*** Block opens ***

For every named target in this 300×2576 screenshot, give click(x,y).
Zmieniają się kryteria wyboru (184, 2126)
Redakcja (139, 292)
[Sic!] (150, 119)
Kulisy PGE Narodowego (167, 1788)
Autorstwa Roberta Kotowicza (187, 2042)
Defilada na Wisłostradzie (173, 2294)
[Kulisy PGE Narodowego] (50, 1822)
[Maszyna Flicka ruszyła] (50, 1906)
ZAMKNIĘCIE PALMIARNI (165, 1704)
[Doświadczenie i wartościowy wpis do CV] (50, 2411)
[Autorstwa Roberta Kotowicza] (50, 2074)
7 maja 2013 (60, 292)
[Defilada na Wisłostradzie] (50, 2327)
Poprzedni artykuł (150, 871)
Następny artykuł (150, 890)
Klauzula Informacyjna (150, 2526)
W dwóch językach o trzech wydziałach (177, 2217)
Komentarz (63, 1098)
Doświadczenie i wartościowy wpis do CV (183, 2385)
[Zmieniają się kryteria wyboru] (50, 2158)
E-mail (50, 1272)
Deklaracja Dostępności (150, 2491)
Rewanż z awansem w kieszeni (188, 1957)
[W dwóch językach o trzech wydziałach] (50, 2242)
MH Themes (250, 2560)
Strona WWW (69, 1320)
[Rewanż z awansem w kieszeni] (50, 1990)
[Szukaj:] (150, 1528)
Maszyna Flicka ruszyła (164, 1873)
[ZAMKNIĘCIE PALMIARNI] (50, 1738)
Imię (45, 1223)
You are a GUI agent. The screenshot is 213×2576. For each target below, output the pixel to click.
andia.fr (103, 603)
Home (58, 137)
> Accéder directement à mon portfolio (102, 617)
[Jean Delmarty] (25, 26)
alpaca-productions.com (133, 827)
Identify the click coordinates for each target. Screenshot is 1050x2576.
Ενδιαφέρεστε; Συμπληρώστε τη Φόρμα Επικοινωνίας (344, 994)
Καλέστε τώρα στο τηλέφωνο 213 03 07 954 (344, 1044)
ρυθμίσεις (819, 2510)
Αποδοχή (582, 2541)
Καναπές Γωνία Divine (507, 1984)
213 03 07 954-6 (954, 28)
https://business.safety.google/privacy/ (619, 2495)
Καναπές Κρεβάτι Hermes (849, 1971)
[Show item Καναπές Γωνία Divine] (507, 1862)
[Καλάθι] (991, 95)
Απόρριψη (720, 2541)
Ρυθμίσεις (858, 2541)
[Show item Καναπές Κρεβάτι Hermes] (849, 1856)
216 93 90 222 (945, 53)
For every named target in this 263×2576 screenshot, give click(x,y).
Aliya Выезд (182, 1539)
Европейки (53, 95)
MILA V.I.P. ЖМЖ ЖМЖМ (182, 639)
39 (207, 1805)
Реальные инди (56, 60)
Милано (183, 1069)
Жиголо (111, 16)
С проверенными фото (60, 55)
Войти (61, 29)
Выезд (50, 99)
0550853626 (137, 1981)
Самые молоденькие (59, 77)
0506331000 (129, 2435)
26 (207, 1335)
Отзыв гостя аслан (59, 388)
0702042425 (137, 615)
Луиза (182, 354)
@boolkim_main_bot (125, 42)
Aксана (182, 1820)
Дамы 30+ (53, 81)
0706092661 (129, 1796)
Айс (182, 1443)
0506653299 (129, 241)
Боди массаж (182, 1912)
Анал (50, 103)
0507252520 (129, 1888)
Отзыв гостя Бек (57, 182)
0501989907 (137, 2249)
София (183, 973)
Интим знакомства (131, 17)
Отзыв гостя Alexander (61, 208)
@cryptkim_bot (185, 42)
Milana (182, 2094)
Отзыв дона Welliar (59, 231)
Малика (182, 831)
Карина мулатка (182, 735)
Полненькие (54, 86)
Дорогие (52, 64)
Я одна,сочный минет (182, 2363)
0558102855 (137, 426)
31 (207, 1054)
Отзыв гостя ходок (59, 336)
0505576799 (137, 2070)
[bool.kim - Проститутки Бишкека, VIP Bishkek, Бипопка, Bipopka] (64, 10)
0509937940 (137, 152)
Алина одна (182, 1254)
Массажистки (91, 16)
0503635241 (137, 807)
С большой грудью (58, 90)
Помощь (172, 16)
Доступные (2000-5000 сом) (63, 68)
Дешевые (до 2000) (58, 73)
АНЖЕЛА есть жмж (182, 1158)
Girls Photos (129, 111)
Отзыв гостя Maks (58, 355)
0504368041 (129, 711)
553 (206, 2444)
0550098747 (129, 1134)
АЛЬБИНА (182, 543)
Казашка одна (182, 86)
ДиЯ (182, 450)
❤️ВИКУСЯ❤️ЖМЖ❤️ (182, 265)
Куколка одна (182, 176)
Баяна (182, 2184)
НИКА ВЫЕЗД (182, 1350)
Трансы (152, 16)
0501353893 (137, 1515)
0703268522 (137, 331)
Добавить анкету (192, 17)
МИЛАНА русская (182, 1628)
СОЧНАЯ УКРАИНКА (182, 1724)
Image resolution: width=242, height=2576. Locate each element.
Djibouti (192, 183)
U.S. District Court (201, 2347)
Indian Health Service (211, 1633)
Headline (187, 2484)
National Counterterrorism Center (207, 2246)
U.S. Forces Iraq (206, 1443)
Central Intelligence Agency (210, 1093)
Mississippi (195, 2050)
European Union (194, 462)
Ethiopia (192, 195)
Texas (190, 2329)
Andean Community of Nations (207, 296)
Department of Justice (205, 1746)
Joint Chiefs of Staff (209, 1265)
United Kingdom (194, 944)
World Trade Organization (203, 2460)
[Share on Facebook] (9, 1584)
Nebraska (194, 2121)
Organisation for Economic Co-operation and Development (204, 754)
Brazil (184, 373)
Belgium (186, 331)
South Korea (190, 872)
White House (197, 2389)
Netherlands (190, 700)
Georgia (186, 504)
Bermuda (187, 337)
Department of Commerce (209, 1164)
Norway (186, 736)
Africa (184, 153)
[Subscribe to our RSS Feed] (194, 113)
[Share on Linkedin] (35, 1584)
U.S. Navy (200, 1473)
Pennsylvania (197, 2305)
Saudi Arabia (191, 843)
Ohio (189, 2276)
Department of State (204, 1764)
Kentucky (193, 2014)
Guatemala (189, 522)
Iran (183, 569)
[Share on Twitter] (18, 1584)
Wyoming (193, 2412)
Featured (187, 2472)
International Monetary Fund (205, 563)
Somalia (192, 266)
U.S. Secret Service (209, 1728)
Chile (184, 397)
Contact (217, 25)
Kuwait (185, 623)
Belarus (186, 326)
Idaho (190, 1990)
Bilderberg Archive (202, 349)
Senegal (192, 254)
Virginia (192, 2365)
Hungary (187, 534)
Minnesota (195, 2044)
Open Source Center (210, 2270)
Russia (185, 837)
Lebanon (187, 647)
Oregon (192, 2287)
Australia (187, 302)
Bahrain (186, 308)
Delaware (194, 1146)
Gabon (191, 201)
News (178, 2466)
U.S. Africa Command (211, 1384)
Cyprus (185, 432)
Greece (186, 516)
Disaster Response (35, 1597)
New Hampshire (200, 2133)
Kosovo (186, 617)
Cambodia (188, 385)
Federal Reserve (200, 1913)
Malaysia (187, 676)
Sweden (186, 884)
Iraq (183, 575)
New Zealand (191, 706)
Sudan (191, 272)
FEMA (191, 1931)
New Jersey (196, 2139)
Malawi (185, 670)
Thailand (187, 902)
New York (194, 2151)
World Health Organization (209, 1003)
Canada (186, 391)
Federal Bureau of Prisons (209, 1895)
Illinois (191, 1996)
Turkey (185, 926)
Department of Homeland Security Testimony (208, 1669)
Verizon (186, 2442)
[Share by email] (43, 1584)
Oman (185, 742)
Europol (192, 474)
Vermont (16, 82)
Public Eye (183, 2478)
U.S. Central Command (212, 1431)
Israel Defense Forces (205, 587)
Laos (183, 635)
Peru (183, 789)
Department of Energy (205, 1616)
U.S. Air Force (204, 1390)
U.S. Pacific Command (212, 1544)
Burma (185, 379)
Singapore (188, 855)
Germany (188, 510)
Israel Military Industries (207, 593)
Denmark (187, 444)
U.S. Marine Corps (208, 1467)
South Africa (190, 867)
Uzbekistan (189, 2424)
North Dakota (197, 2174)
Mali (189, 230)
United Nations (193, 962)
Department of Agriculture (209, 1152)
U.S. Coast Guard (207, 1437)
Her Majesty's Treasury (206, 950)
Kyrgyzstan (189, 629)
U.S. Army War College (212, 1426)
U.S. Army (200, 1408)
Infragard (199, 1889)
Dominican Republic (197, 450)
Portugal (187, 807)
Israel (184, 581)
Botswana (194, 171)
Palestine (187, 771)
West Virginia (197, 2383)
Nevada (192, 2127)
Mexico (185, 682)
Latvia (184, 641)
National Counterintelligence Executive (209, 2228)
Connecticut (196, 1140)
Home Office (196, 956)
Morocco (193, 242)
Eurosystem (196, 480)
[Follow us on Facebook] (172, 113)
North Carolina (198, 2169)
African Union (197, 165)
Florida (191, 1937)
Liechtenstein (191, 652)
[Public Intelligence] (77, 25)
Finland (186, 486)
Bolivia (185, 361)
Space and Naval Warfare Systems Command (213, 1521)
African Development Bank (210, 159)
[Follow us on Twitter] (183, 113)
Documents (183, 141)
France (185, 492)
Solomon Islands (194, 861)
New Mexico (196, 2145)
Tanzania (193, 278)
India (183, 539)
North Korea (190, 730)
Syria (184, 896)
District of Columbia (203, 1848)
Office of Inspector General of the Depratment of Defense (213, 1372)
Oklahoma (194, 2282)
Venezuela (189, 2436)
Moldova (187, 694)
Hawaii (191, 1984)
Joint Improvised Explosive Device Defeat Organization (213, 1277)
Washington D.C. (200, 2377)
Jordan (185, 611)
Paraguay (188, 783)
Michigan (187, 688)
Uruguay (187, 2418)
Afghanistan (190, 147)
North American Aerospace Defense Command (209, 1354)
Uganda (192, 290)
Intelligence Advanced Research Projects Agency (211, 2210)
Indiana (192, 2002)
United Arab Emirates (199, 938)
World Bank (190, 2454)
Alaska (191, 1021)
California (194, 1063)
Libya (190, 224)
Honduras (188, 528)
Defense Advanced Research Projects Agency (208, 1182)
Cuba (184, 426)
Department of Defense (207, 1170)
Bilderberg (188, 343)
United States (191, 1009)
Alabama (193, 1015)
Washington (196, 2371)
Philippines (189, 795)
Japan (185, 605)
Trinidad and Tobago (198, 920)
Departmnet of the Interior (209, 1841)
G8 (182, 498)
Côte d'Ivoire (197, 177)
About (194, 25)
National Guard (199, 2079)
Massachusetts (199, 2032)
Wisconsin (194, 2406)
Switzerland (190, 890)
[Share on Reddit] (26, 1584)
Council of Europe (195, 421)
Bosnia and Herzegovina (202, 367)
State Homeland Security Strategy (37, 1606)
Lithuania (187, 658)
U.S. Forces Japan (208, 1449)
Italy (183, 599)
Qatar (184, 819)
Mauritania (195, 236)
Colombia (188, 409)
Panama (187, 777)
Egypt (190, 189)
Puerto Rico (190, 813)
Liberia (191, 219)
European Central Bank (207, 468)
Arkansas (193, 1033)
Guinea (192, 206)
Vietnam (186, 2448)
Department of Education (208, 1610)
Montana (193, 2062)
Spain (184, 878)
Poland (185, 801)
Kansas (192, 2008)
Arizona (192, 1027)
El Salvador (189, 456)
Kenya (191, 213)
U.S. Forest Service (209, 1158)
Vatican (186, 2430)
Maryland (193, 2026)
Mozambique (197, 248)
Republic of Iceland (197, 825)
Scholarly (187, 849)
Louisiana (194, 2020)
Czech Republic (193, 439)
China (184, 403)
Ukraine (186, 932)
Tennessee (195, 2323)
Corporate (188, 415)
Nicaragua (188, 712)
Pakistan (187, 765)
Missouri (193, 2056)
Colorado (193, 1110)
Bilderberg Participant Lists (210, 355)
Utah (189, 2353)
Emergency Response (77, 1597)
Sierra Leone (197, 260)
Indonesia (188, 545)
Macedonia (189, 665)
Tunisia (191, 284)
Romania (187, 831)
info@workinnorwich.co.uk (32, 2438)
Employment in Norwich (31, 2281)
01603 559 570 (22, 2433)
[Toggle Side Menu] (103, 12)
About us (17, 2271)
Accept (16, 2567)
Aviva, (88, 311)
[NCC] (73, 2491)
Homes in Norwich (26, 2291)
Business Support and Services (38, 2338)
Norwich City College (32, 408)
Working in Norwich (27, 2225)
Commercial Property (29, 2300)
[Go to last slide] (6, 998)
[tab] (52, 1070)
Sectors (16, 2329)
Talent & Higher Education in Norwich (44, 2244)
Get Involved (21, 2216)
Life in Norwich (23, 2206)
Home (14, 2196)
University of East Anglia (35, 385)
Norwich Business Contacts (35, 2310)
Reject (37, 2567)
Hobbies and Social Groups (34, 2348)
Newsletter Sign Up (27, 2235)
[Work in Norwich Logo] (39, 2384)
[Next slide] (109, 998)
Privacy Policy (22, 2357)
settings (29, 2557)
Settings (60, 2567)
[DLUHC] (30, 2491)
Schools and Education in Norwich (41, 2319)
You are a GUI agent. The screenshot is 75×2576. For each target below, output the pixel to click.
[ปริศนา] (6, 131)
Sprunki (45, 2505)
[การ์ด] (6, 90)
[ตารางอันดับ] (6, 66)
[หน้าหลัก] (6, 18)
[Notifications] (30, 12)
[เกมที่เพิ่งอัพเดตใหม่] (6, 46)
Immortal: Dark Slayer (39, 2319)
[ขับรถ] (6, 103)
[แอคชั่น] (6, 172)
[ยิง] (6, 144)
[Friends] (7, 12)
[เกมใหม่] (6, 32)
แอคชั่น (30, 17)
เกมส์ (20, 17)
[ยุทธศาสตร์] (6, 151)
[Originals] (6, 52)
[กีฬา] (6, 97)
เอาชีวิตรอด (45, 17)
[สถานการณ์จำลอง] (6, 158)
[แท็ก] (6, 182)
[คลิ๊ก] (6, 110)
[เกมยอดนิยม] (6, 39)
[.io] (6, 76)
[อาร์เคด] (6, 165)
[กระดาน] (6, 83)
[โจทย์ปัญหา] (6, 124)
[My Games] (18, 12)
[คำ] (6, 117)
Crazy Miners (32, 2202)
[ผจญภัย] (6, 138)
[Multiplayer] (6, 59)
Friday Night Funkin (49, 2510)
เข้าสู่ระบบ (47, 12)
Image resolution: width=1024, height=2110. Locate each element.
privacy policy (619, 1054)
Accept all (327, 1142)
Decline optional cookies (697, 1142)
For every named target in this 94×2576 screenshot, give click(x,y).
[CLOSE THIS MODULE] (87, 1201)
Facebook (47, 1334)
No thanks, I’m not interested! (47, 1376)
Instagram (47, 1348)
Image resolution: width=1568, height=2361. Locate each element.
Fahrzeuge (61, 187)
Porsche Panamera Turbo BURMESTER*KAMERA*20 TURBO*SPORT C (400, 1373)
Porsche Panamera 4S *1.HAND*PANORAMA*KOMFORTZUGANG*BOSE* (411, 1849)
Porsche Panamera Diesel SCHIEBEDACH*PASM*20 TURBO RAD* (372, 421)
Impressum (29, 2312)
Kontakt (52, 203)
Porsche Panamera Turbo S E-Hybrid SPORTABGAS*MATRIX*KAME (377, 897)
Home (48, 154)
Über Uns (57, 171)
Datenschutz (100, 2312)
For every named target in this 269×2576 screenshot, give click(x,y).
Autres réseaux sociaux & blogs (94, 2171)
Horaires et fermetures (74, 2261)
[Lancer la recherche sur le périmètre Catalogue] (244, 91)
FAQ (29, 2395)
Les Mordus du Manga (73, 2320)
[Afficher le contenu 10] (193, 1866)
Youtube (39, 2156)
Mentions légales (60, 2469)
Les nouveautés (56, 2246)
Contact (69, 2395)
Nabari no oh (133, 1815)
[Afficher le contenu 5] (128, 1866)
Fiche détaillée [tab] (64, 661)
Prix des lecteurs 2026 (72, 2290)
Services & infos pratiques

*** Block closes ***

## [ASSIGNMENT]
From the first line of the material above down to the line with "[Zmieniają się kryteria wyboru] (50, 2158)", output each line exactly; include both of those lines and add no others.

## [EXERCISE RESPONSE]
For every named target in this 300×2576 screenshot, give click(x,y).
Zmieniają się kryteria wyboru (184, 2126)
Redakcja (139, 292)
[Sic!] (150, 119)
Kulisy PGE Narodowego (167, 1788)
Autorstwa Roberta Kotowicza (187, 2042)
Defilada na Wisłostradzie (173, 2294)
[Kulisy PGE Narodowego] (50, 1822)
[Maszyna Flicka ruszyła] (50, 1906)
ZAMKNIĘCIE PALMIARNI (165, 1704)
[Doświadczenie i wartościowy wpis do CV] (50, 2411)
[Autorstwa Roberta Kotowicza] (50, 2074)
7 maja 2013 (60, 292)
[Defilada na Wisłostradzie] (50, 2327)
Poprzedni artykuł (150, 871)
Następny artykuł (150, 890)
Klauzula Informacyjna (150, 2526)
W dwóch językach o trzech wydziałach (177, 2217)
Komentarz (63, 1098)
Doświadczenie i wartościowy wpis do CV (183, 2385)
[Zmieniają się kryteria wyboru] (50, 2158)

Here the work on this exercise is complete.